A method is employed in which the soldering treatment is performed after the lead terminals 141 are entangled with the lead terminals 141, 123a, 123c and the coil outer peripheral portions, which are temporarily fixed. Therefore, the winding start end S of each coil 130 is connected to each storage wire groove 1
The operations of winding and unwinding the windings 24a and 124c, and temporarily fixing and removing the winding end end E to the outer peripheral portions of the windings 131 and 132 are unfamiliar to the coil winding work by the automated machine.

The winding start end S of each coil 130 is connected to each storage wire groove 124a, 124c.
In the state of being separated from the winding end E and in the state of removing the winding end E from the outer peripheral portion of the winding 130, each wire end does not necessarily extend straight, and further, the core 110 and the bobbin 120 Since the ends of the respective wires are vibrated when the combination of the above is mounted in the bobbin holding base 140, the lead terminal 141 on the base 140 side is grasped by grasping the winding start end S and the winding end E.
The action of entwining with is also unfamiliar with automated machines.

This has been a bottleneck in automating winding work using NC (Numerical Control) winding technology.

Therefore, the applicant has proposed a technique for improving this. This is the technology described in the utility model registration application “Line Filter” (Actual Application No. 62-162692) filed on October 24, 1987, the contents of which are as shown in FIG. It is a thing.

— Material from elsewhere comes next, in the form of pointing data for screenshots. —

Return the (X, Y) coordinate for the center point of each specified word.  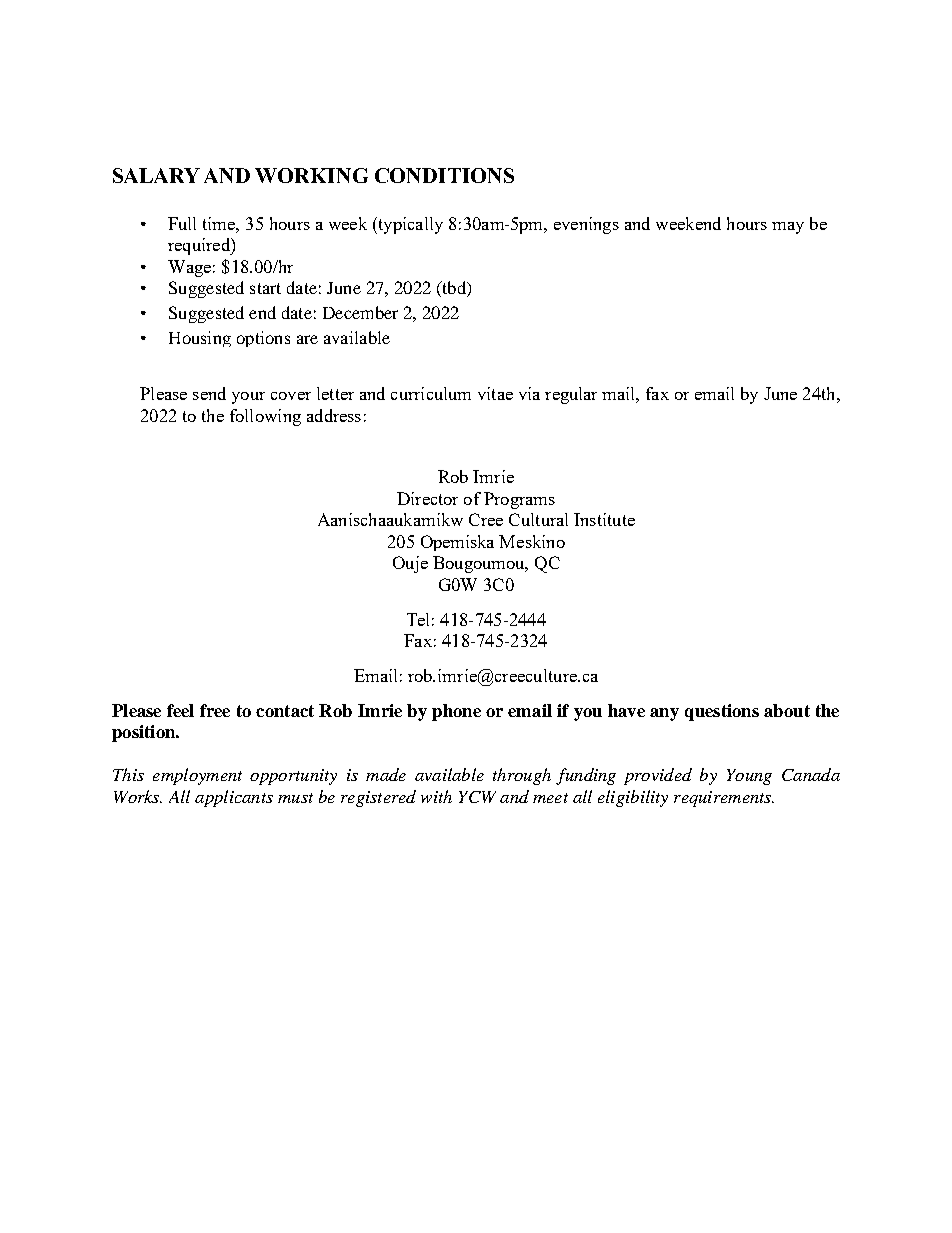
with (436, 796)
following (265, 417)
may (788, 228)
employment (197, 776)
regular (571, 395)
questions (722, 712)
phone (456, 712)
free (215, 710)
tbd (454, 289)
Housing (200, 339)
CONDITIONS (444, 175)
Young (749, 777)
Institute (604, 519)
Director (427, 498)
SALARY (156, 175)
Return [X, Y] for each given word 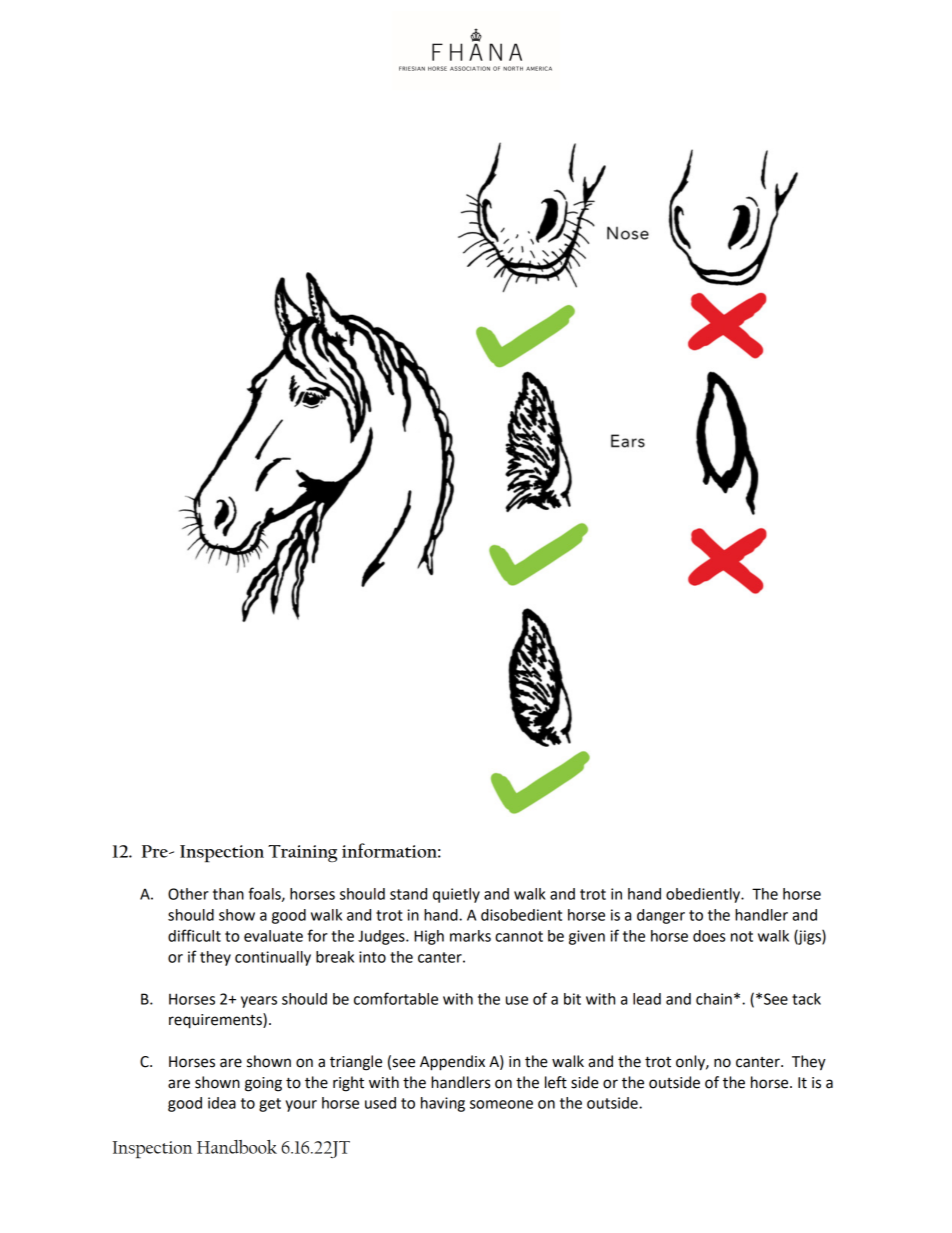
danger [661, 916]
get [270, 1105]
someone [501, 1104]
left [556, 1082]
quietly [456, 895]
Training [302, 853]
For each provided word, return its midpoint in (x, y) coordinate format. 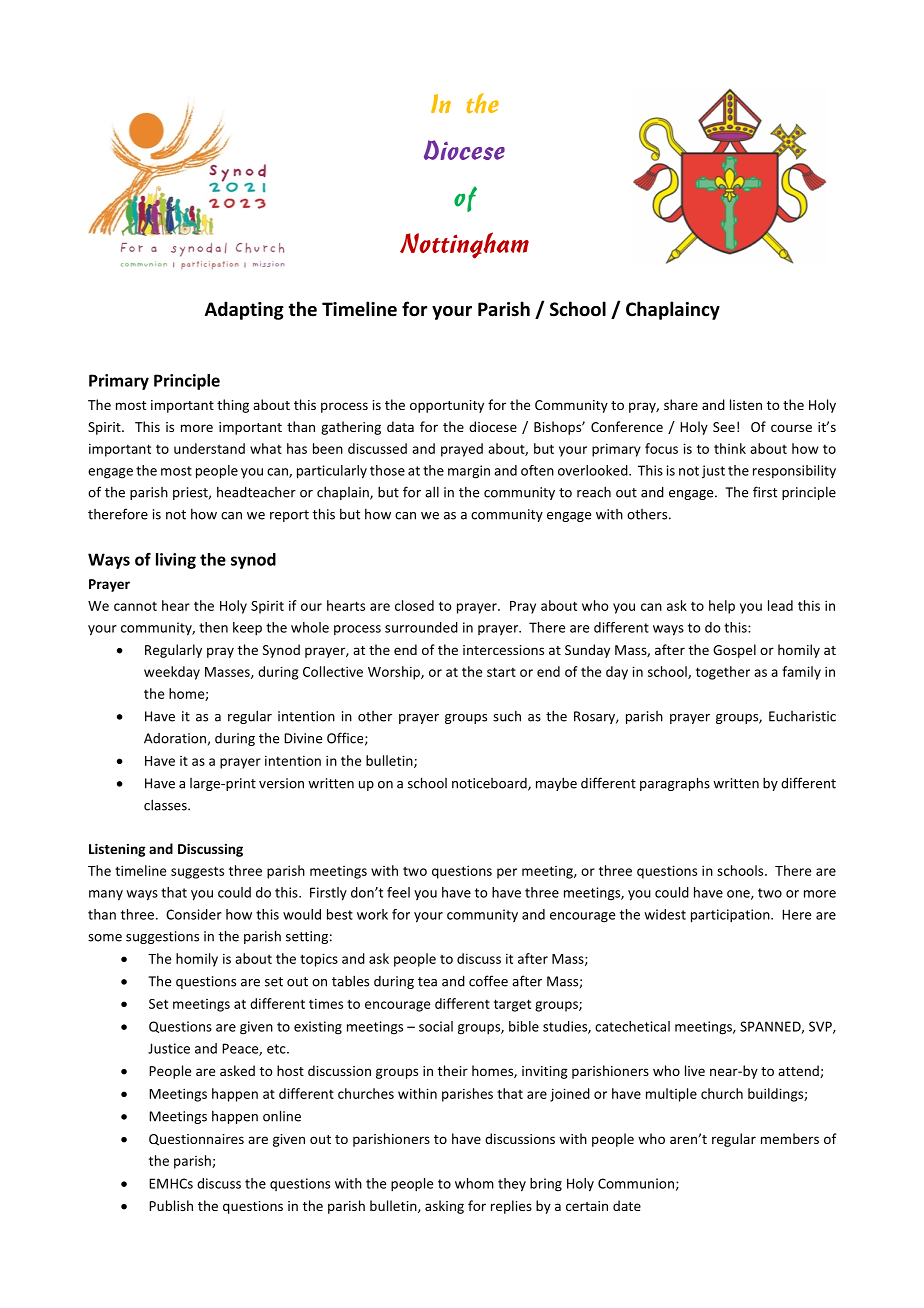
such (507, 716)
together (723, 673)
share (681, 404)
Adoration (175, 738)
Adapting (244, 310)
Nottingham (464, 245)
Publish (171, 1205)
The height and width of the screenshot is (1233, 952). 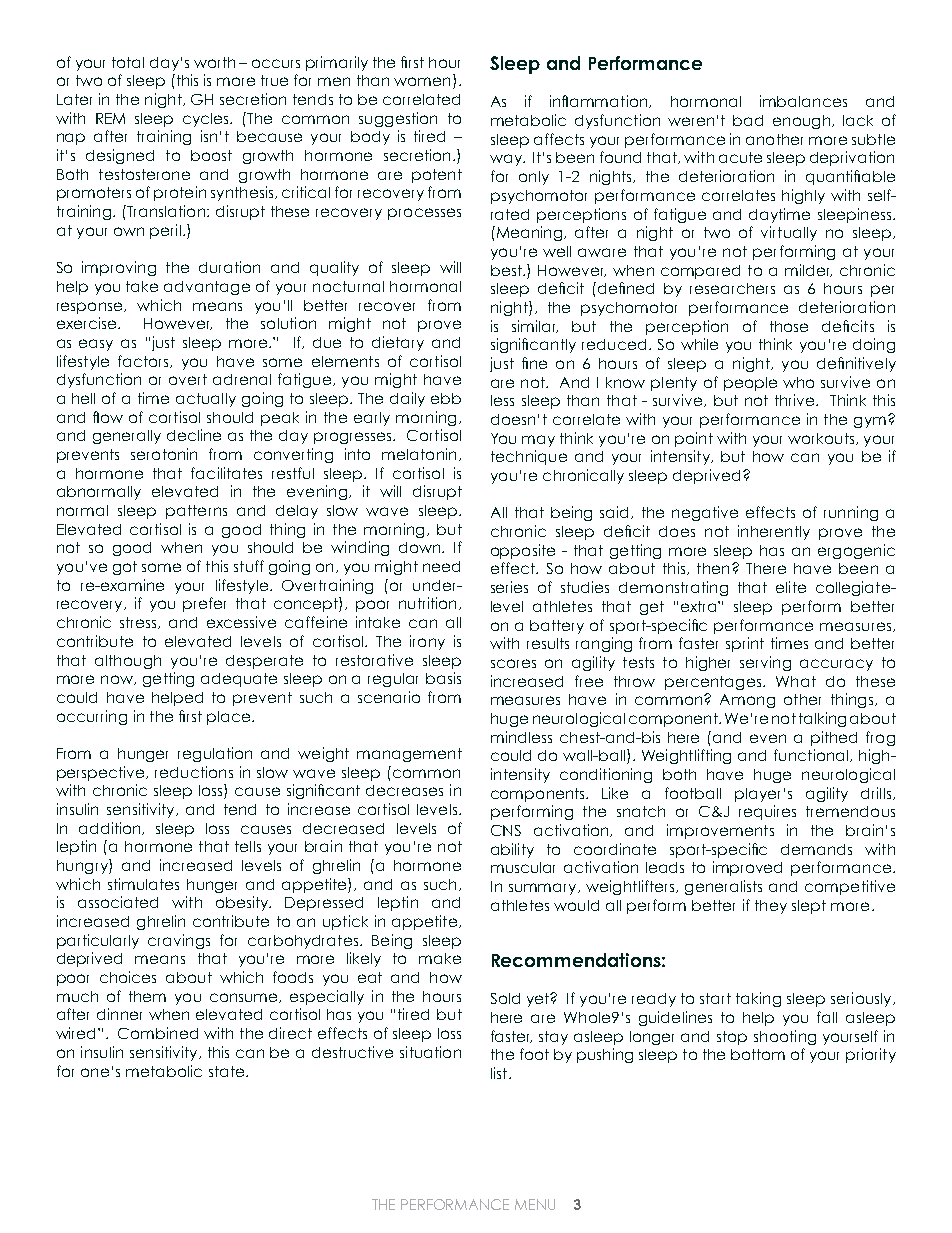 I want to click on workouts, so click(x=822, y=439).
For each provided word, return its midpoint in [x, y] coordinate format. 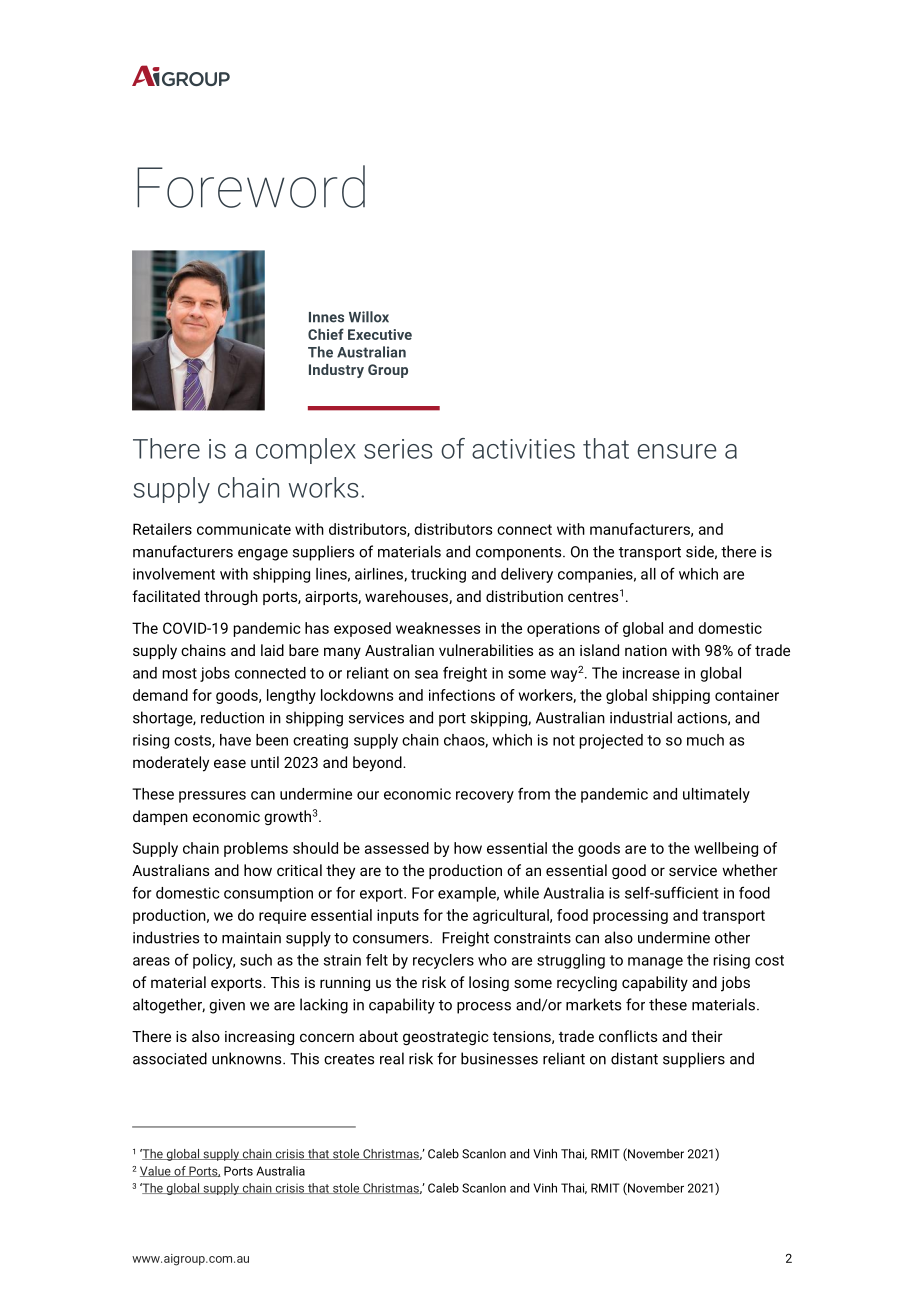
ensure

That is, the line filter 200 is provided with two outer peripheral step portions 222 on both end surface flanges 221 of the split bobbin 220, and one pipe penetrating between each pair of step portions 222 facing each other. A through hole for a member is formed, and a pipe member 223 made of a conductive material is fitted in an upper portion of the through hole so that the winding start end S of the coil is connected to one pipe member at the time of coil winding work.
The winding is started after entwining with 223, and after the winding of the coil is completed, the winding end end E is entangled with the other pipe member 223 and the soldering process is applied to the winding end end S and the winding end end. E and E are electrically connected to the respective pipe members 223. Then, when the combination of the core 210 and the bobbin 220 is attached to the bobbin holding base 230, the four lead terminals 231 are inserted into the inner holes of the pipe member 223, and the lead terminals 231 are inserted.
After making electrical connection between the pipe member 223 and the pipe member 223, the lead terminal 231
The lower end of the bobbin is projected to the lower surface of the holding base 230 through a mounting hole on the bobbin holding base side.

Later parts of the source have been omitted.